__Request A__. In the physics forum exchange, what would a car do without friction, no matter how its wheels are turned?
__Request B__. Continue the physics forum exchange from the point where it ends.
-- begin Selected extract --
When you start walking from a stationary position, what force is acting
in the direction of your acceleration?

____________________________________________________
Robert Cohen; 570-422-3428; www.esu.edu/~bbq
East Stroudsburg University; E. Stroudsburg, PA 18301


-----Original Message-----
From: Forum for Physics Educators
[mailto:PHYS-L@lists.nau.edu] On Behalf Of Ludwik Kowalski
Sent: Thursday, November 13, 2003 4:41 PM

I have no doubt that friction has something to do
with turning. Without friction a car would continue
to move along the straight line, no matter how its
wheels are turned. But this alone does not justify
the statement that m*v^2/r=mu*m*g.

On Thursday, November 13, 2003, at 04:02 PM, Ludwik Kowalski wrote:

Why do we say that the m*v^2/r (acting on a car) is
the force of static friction?
-- end Selected extract --
-- begin Given entries --
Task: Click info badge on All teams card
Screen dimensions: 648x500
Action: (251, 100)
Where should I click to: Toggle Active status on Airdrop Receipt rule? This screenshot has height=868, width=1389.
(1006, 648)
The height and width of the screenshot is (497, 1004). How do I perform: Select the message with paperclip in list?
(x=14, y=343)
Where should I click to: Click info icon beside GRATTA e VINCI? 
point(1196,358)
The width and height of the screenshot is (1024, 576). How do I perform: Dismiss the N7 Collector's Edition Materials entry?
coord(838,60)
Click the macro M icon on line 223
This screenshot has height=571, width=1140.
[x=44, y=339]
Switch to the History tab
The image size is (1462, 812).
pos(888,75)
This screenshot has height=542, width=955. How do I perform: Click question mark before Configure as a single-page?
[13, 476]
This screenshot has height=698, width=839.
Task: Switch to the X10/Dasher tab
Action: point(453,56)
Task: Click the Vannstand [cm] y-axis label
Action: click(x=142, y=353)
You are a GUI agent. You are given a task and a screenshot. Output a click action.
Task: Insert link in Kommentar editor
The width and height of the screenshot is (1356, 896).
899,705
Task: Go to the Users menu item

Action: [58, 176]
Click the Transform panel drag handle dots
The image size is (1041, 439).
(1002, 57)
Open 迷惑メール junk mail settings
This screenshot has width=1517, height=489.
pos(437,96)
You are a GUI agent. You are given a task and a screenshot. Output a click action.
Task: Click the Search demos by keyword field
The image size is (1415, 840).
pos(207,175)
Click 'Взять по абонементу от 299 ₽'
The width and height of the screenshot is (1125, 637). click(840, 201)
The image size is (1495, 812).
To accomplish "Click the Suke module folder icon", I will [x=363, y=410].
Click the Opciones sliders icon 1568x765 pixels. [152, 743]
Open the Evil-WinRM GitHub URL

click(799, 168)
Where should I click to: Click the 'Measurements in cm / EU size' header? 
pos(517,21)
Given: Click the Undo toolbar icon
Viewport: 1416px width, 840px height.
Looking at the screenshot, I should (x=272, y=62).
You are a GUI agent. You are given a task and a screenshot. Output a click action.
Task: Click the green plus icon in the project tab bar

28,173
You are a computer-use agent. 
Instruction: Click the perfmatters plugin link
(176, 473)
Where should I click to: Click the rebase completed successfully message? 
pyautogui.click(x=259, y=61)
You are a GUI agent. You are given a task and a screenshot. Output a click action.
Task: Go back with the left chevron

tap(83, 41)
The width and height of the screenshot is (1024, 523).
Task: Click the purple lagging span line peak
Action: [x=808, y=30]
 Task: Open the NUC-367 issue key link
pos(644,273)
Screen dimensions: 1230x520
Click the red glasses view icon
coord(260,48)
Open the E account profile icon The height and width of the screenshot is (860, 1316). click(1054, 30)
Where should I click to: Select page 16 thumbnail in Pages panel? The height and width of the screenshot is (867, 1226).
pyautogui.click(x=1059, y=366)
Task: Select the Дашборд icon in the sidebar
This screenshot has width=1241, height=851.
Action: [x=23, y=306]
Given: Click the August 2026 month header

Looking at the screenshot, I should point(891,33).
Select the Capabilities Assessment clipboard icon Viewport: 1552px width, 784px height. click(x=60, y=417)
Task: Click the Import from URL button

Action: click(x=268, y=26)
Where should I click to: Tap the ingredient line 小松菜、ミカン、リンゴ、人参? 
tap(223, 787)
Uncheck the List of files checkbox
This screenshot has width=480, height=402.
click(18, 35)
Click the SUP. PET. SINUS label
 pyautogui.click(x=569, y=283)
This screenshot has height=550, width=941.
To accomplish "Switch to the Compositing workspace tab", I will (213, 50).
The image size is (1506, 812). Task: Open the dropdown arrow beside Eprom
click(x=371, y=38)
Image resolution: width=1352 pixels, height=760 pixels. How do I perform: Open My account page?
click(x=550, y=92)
-- end Given entries --
__Exercise output A__. It would continue to move along a straight line.

__Exercise output B__.
I think of static friction as a "responding" force. For example, a
crate pulled to the right (by a rope) will experience a responding
force (from the floor) directed to the left. If the pulling force
(cause) is small then the responding force (effect) is also
small. The
net force acting on the crate remains zero when the causing
force increases (up to a limit). Kinetic frictional force
acts in the direction opposite to motion, static frictional
force acts in the direction opposite to the direction of
a causing force.

Referring to the centripetal force acting on a turning
car a textbook states "the force in the radial direction
acting on the
car is the force of static friction directed toward the
center of the
circular path." If the static friction force is the effect
then where
is the causing force? I am not convinced that the centripetal force,
acting on a turning car, is the static friction force (as
it was introduced in the first paragraph above).